民医連新聞

2024年6月18日

歯科を身近に 予防や保健指導で地域の健康づくり 高齢者・子育てサロンにとりくむ歯科衛生士 山口・協立歯科

 今年4月の歯科衛生士交流集会で完成した「民医連歯科衛生士の基本となるもの」。予防処置と保健指導を多職種連携ですすめ、積極的なアウトリーチで地域社会が抱える問題を掘り起こすことを提起しています。6月3日、山口・協立歯科でのとりくみを取材しました。(長野典右記者)

口の健康を意識

 「あいうべぇ」、「あいうべぇ」と、福祉サロン「にじの家」から声が聞こえてきました。今回の「高齢者サロン」は入職2年目の金重はづきさん(歯科衛生士)が講師デビュー。「だ液は魔法の水」をテーマに、だ液腺マッサージ、「あいうべ」体操を行いました。また舌ブラシは実物を示しながら、口腔(こうくう)ケアの大切さを説明しました。「とても緊張した。参加者の反応も見ながら、うまく伝えられるように、これから勉強」と金重さん。参加者は、「虫歯になりやすい生活がよくわかった」「口の健康を意識するようになった」「数多くある歯ブラシの選び方がわかる」と好評でした。
 「高齢者サロン」は月に1回開催しています。これまで「高齢者サロン」を4年担当していた木村香朋(かほ)さん(歯科衛生士)は歯科衛生士の奨学生出身で、今年入職9年目。子どもの頃から虫歯と無縁だったこともあり、歯科衛生士をめざしました。「高齢者サロン」は「自分で学習テーマを決め、自身も勉強することで成長につながった」とふり返ります。「防災持ち出し品のなかにはかならず歯ブラシを」とも訴え、災害時の関心の高さを感じたと言います。

助産師とコラボ

 炭鉱で働く人が暮らす地域に1974年9月に誕生した山口健康文化会(現医療生協健文会)は、今年で設立50年。設立3年後にできた見初(みぞめ)こども歯科には当時、子どもやその家族が広範囲から受診していました。その流れをくむ協立歯科。少子化のなかでも「小児歯科を復活させたい思いがあった」と語るのは、同生協理事で元職員の山崎郁代さん(助産師)。
 山崎さんは、助産師と歯科でできることはないかと、助産師による子育ての悩み相談と歯科衛生士の歯の相談という内容で「子育てサロン」の実施を考えました。

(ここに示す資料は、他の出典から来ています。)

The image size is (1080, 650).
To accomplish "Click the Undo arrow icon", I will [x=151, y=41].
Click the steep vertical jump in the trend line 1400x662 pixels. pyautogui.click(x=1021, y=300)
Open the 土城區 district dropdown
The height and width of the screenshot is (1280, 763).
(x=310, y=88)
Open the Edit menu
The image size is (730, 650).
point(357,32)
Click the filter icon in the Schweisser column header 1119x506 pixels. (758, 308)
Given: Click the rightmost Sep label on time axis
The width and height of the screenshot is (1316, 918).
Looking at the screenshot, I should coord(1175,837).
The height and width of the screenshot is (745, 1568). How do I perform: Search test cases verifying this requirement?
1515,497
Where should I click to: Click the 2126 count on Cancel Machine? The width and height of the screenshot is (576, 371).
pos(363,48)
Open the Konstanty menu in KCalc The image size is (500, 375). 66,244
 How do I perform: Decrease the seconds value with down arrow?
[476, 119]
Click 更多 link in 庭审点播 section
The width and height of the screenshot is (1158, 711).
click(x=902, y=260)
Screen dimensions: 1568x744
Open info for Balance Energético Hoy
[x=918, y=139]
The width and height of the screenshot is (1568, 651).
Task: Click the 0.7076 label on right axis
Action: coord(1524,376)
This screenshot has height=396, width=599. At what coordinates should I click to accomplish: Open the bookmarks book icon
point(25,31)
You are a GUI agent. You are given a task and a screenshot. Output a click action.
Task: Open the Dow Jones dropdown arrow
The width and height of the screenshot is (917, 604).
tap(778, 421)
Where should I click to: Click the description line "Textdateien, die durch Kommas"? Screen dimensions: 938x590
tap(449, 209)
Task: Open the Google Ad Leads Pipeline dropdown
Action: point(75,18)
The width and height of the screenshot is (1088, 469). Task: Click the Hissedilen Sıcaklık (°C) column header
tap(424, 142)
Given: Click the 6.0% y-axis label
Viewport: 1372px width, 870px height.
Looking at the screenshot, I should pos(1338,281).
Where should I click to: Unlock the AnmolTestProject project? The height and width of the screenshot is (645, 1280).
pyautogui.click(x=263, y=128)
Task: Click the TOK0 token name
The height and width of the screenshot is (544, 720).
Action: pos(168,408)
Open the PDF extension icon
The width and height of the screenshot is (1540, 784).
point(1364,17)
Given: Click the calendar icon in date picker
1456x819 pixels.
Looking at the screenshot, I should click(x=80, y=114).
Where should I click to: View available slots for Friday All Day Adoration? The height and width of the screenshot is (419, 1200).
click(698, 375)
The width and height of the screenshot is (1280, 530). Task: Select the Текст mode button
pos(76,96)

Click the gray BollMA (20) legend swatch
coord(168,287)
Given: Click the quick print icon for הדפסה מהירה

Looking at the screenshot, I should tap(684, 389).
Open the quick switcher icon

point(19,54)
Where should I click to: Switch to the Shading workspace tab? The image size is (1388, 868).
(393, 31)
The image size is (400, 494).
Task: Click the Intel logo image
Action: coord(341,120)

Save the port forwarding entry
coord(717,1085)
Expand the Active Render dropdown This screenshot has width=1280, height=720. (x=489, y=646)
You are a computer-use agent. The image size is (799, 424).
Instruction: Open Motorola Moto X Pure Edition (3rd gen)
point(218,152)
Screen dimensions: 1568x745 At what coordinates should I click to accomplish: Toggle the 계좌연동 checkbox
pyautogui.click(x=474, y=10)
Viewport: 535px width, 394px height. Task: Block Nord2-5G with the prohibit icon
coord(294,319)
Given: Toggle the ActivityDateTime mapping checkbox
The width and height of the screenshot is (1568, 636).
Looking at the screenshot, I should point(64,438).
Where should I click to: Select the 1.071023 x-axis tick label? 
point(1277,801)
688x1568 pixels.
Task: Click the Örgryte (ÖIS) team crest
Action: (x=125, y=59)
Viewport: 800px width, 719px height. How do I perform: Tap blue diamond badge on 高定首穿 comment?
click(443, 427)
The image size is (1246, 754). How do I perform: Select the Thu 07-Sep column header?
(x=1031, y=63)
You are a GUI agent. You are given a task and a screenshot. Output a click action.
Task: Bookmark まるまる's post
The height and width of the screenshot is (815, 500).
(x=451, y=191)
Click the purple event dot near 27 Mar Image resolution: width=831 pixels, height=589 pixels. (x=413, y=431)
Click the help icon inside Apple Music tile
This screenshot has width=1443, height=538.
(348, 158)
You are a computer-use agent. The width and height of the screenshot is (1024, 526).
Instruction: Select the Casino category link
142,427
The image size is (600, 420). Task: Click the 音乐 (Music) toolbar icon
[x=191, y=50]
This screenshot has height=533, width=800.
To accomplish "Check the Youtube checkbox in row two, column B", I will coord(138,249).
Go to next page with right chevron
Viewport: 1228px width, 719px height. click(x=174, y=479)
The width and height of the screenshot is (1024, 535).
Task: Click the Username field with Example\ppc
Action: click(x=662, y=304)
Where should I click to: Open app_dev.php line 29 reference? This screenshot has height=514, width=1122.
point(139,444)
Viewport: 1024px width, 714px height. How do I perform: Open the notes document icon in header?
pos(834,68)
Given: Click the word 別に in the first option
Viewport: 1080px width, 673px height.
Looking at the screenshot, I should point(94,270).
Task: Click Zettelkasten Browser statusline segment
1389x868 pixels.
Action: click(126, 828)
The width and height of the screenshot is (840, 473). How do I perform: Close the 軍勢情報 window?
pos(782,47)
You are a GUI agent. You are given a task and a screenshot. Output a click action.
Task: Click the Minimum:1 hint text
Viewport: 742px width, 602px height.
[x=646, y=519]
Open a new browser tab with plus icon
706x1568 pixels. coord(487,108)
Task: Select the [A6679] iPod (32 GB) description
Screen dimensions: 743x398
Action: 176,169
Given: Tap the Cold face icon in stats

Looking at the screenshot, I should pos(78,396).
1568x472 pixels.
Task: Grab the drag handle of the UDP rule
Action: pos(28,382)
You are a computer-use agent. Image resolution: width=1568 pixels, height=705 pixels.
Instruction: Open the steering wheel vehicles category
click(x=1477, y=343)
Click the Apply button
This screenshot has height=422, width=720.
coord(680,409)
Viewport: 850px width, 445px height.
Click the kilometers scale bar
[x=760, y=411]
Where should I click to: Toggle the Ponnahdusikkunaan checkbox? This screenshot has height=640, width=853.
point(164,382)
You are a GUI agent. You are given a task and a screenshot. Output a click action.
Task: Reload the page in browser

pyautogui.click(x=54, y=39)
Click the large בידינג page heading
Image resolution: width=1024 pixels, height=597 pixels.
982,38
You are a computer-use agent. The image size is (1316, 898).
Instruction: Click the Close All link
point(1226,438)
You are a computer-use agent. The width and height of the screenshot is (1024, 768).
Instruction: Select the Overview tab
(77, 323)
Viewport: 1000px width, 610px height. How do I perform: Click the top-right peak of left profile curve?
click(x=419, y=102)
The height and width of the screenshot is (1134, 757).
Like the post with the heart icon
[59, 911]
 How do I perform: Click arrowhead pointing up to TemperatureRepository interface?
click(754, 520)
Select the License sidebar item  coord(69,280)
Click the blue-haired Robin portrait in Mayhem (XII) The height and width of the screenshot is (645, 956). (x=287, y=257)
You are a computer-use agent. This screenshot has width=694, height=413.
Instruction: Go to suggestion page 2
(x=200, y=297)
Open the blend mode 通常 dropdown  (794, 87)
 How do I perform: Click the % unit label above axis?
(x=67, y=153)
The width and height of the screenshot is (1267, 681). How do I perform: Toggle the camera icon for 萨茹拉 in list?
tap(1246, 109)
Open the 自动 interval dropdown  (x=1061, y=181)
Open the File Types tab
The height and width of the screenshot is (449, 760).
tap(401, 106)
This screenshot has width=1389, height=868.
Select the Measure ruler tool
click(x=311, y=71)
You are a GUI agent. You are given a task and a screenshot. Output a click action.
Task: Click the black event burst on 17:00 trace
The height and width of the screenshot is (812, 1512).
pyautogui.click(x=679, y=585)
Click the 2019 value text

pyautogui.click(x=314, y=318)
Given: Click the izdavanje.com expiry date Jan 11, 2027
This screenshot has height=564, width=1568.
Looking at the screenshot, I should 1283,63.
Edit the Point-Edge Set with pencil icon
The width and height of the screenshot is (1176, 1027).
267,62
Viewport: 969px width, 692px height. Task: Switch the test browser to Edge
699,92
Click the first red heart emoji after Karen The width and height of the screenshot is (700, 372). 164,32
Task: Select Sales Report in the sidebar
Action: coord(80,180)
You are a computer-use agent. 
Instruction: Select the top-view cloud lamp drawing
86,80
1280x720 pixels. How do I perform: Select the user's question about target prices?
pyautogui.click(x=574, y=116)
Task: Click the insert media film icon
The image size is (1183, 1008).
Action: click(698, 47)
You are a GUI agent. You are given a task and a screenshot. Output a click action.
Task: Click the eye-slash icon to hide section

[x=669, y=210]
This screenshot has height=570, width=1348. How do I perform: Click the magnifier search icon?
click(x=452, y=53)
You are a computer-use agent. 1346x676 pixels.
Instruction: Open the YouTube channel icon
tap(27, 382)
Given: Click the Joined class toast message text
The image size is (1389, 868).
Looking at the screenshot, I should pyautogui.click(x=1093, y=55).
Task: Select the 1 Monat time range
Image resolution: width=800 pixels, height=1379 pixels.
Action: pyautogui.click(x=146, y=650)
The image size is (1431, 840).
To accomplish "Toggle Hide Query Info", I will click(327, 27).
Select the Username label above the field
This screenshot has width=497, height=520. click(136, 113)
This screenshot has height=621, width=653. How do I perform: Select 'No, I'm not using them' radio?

妊婦、3歳児までの保護者を対象に、1時間で3組。機関紙「健康のひろば」や法人のホームページ、SNSも活用し、参加を呼びかけました。会場は、現在、協立歯科の待合室のキッズスペースとし、2カ月に1回、これまで7回開催し、のべ18人が参加しました。
 同法人「地域福祉室メロス」室長の森山美千留さん(看護師)は「地域の実態を知り、歯科を通してSDH(健康の社会的決定要因)の視点をもった活動をひろめることは大切」と語ります。

連携の中心に

 2022年12月、第1回「子育てサロン」を開催しました。当時はコロナ禍だったのでWEBで実施。その後、育児の悩みや食習慣の改善、成長相談や栄養指導、歯磨きや仕上げ磨きの練習、歯磨き粉や指しゃぶりの指導をしながら質疑応答を行っています。
 同法人歯科部の歯科衛生士総士長の牧野吏恵(りえ)さんは、「1回目を実施した時、今後の課題が見えたが、『次はいつですか』と参加者に聞かれた時、改善しながら続けていきたいと思った」とふり返ります。参加した母親同士のつながりにもなり、当日の写真を参加者に渡すなどの工夫も。「育児経験があってもなくても、ここは専門職の仕事」と歯科衛生士全員がかかわりました。木村さんは育児の経験を生かして、「歯科を身近に感じられる時間を過ごせた」と言います。
 事務長の永安英典さん(事務)は、「子育てサロンの開催頻度などを検討したい。医科・歯科・介護の連携の中心になってほしい」と言います。所長の尾中浩文さん(歯科医師)は「活躍の場は多岐にわたるので、よりいっそうの活躍を」と期待を語りました。